What Unicode does, of course, is bring a lot of these issues to the surface. A programmer who thought that "plain text" could fit inside ASCII, and now has to deal with all of this, will often tend to blame Unicode. But the truth is that Unicode actually makes so much of this easy - partly because you can push most of the work down to a lower-level library, and partly because of some excellent design decisions. Here's a little challenge for you: Make a way to transcribe text in any Latin script, with any diacriticals, using a simple US English keyboard layout. You'll need to devise a system for transforming an easy-to-type notation into all the different adorned characters you'd need to support. Your options: Use Unicode, or use eight-bit character sets from ISO-8859.

Here's how I did it with Unicode - specifically, in Pike, using GTK2 for my UI. First, translate a number of two-character sequences into the codepoints for combining characters; then perform a Unicode NFC normalization.

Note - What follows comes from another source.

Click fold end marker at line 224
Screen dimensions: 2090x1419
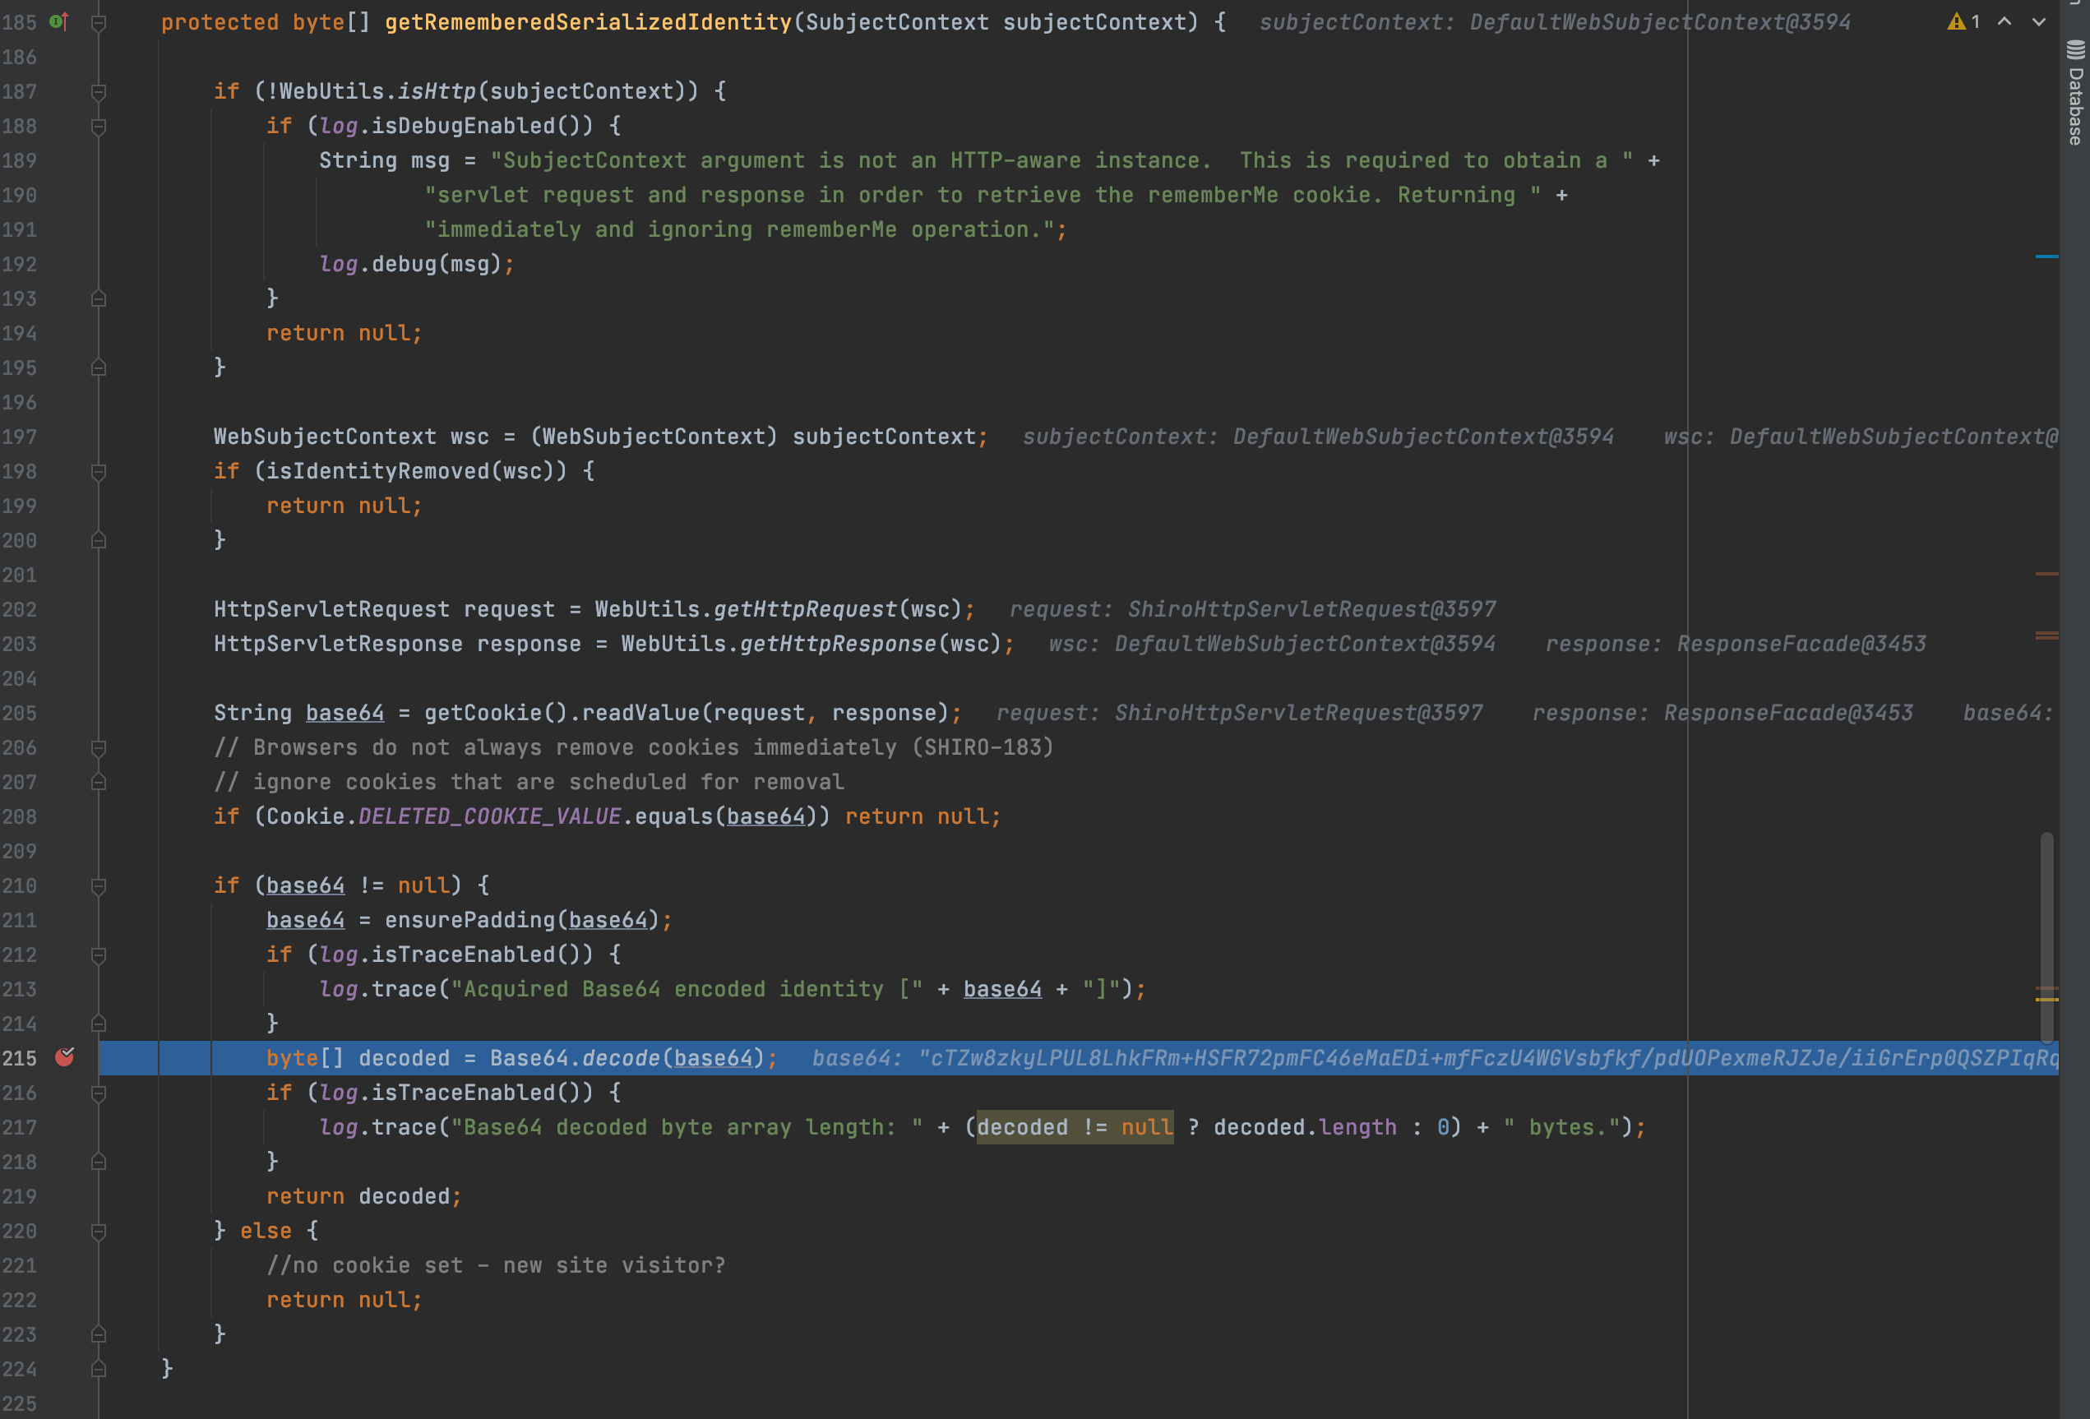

And the second step is optional, done only because certain editors have buggy handling of combining characters (SciTE allows the cursor to get between them!), so really, the entire translation code consists of a handful of straight-forward translations - in my case, seven of them to cover all the combining marks that I need, plus four more for inverted question mark and exclamation mark, and the vowels not found on a US English keyboard (æ and ø); so there are a total of eleven transformations done.

To do the same thing with ISO-8859 character sets would require: First, figure out which character set to use, and then enable only a subset of transformations. Then, have full translation tables including every letter-diacritical combination supported, and make sure you have them all correct. There'll be hundreds of transformation entries, and you'd need to redo them for every single character set; with Unicode, supporting a new language is simply a matter of seeing what's missing, and adding that.

Unicode made my code smaller AND more functional than ISO-8859 ever could. Unicode is awesome.